National Socialism is the opposite of international finance capitalism, i.e. the opposite of globalization. Under National Socialism, engineers would not lose their jobs to outsourcing, and great industrial cities would not be disintegrating and turning back to farmland. There would be no such thing as Goldman Sachs, or the Federal Reserve, or big box stores full of merchandise from China. If China were National Socialist too, the Chinese economy would not depend on exports. Instead of a globalized economy, there would be independent national economies. Countries would generate capital internally instead of depending on foreign investment. International trade would still exist (you could still drive a Honda if that’s what you want), but it would be a fraction of what it is now. The financial system would be simple and straightforward; there would be no such thing as “derivatives”. The economy would be based on industry and education, not on finance, insurance, real estate, casinos, and prisons.

There would be no dumbing-down policy in the schools or anywhere else.

There would be no TSA pat-downs. No such thing happened in the Reich, nor could it happen. An obscenity like that would be inconceivable. When you go through security at an American airport, the Zionists literally have you by the balls. Under National Socialism, the Zionists would not be running things, with all that that implies for both foreign and domestic policy.
Instead of dying, the oceans would be flourishing. On land, desertification would be reversed. The “cancer industry” would not exist. The environmental and psychological causes of cancer would be addressed, and cancer would be rare. There would be no need to argue about how to pay for health care, because most people would normally stay healthy without “health care” as we know it today.

Students would not have to go into debt to get an education.
Under National Socialism, cities would not be full of drunks and homeless people. There would be no such thing as multiculturalism, political correctness, or affirmative action. Schools would not teach kids to listen to hip-hop. First world countries would not turn themselves into third world countries. Just the opposite: National Socialism represents the gentrification of the world.

I did not know most of this until recently.

Like most people, I grew up believing that National Socialism was a Very Bad Thing. I thought it was all about war and exterminating people. If that were true, then of course it would be a Very Bad Thing. But in fact that is not what National Socialism is about.

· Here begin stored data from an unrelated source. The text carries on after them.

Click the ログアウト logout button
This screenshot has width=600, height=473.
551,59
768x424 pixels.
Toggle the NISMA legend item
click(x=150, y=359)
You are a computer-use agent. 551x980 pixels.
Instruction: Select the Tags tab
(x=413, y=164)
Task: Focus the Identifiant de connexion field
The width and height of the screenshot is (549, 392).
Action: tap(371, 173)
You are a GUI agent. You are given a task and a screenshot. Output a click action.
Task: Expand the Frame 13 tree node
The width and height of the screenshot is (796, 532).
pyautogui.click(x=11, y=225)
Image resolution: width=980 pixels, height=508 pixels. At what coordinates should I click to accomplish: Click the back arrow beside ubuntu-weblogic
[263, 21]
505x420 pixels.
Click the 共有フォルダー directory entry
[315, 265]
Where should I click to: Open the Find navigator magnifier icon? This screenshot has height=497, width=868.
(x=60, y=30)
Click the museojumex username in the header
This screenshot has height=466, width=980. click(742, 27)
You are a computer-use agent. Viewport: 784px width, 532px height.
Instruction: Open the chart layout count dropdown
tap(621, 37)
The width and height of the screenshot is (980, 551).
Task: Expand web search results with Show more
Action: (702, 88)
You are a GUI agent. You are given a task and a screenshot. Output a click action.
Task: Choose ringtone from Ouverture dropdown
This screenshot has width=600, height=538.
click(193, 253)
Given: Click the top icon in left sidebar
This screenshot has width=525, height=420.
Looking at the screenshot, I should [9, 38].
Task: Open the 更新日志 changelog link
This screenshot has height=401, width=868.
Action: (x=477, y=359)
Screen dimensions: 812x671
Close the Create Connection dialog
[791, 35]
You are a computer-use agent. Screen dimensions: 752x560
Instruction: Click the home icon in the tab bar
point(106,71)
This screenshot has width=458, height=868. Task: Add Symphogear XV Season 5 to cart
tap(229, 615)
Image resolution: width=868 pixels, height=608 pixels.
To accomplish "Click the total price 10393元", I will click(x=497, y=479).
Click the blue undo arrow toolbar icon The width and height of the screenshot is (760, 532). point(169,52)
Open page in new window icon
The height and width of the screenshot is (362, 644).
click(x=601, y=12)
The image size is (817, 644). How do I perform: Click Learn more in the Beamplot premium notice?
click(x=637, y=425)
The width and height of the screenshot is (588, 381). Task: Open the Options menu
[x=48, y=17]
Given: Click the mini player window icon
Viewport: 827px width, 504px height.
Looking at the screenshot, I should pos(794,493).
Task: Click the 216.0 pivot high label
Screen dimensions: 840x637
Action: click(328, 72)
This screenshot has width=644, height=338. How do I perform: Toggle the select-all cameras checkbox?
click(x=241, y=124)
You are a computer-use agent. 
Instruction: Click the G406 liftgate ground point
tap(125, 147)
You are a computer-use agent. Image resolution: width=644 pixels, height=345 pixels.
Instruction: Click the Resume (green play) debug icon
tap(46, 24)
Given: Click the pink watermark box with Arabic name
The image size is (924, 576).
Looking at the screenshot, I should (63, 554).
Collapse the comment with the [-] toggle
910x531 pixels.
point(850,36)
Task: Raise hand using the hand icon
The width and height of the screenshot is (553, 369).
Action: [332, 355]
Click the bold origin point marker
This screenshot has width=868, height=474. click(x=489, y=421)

When I was in the 9th grade, my world history teacher gave me an extra credit assignment. She asked me to read The Rise and Fall of the Third Reich by William Shirer, and write a report on it. That was a pretty stiff assignment for a 9th grader. I read the book all the way through and wrote a report, but the report was not very good. She gave me an A, but in my own mind I knew I did not deserve an A. Some of what I wrote was cribbed from Encyclopedia Britannica. My teacher expected a little too much from her star student. At that age I was not quite ready to read a book of that length and density, hold it all in my mind at once, and write a paper about it. I guess that’s where this page is coming from. Fifty years later, I am still working on that assignment. Anyway I believed everything in the book. And why not? It never occurred to me that my teacher might be misinformed, or that mainstream historians such as William Shirer might be lying. I accepted what they told me.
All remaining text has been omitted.